§ Exercise description: Write out every one of the records below word for word, leaving out the pictures.

§ Records for the exercise:
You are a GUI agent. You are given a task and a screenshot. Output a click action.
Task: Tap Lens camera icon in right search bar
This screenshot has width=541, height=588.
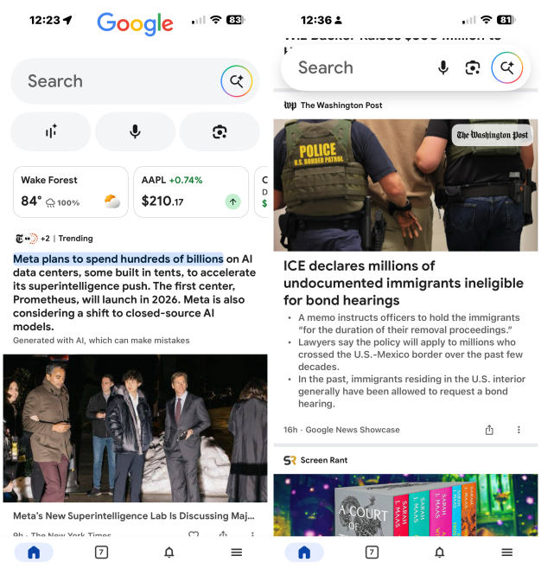(473, 67)
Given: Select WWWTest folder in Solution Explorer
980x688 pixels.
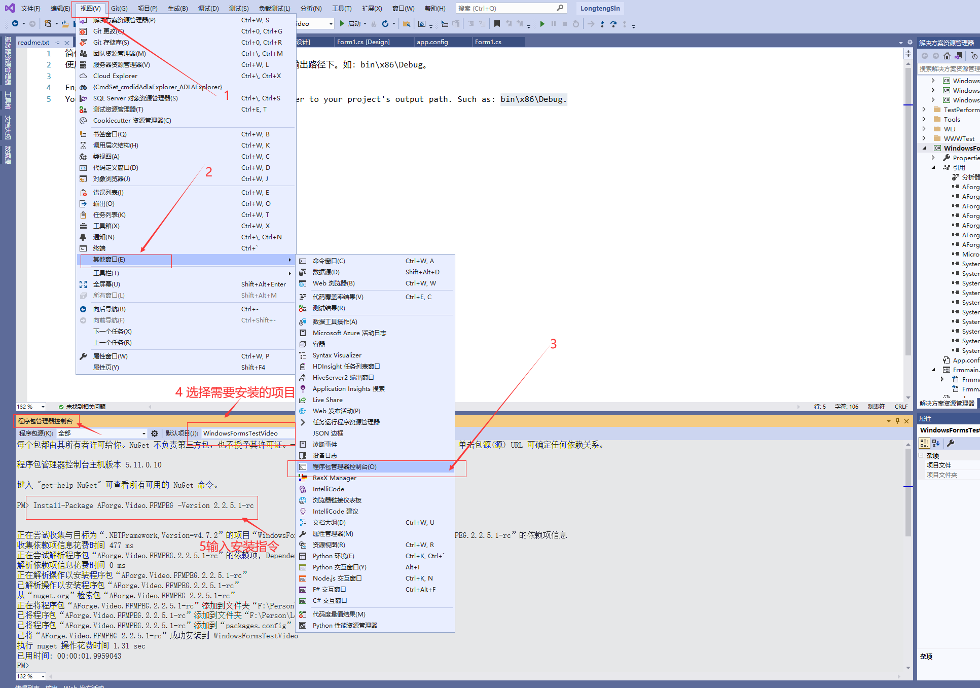Looking at the screenshot, I should pos(959,138).
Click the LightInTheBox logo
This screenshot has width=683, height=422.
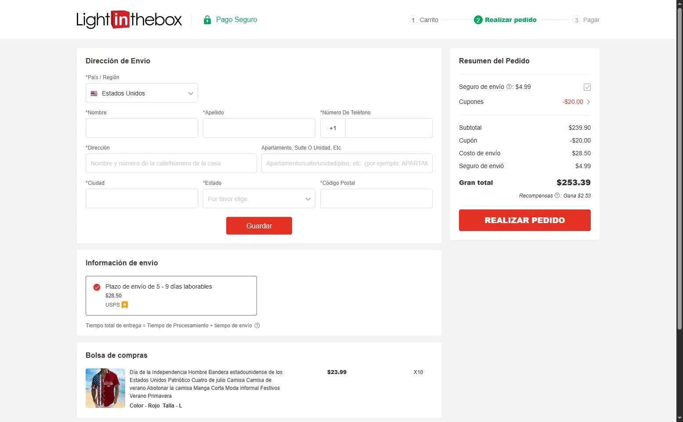coord(129,20)
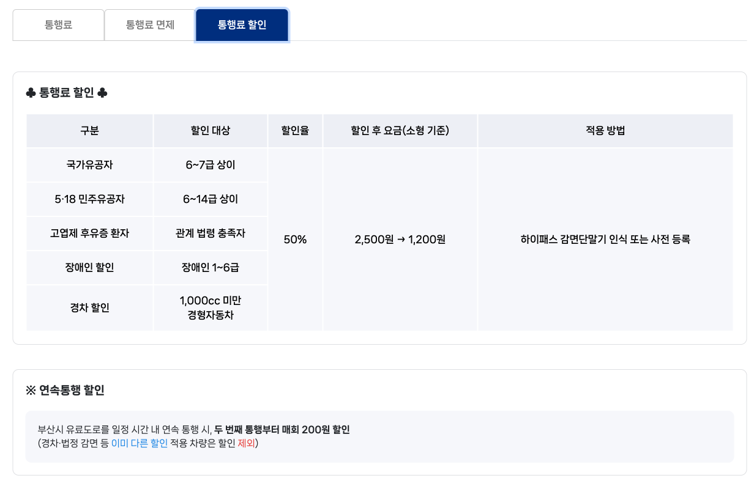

§ Solution to this problem:
You are a GUI agent. You are given a task and a screenshot. Output a click action.
Task: Tap Lens camera icon in right search bar
This screenshot has width=541, height=588.
(473, 67)
Given: Select WWWTest folder in Solution Explorer
980x688 pixels.
Looking at the screenshot, I should pos(959,138).
Click the LightInTheBox logo
This screenshot has width=683, height=422.
coord(129,20)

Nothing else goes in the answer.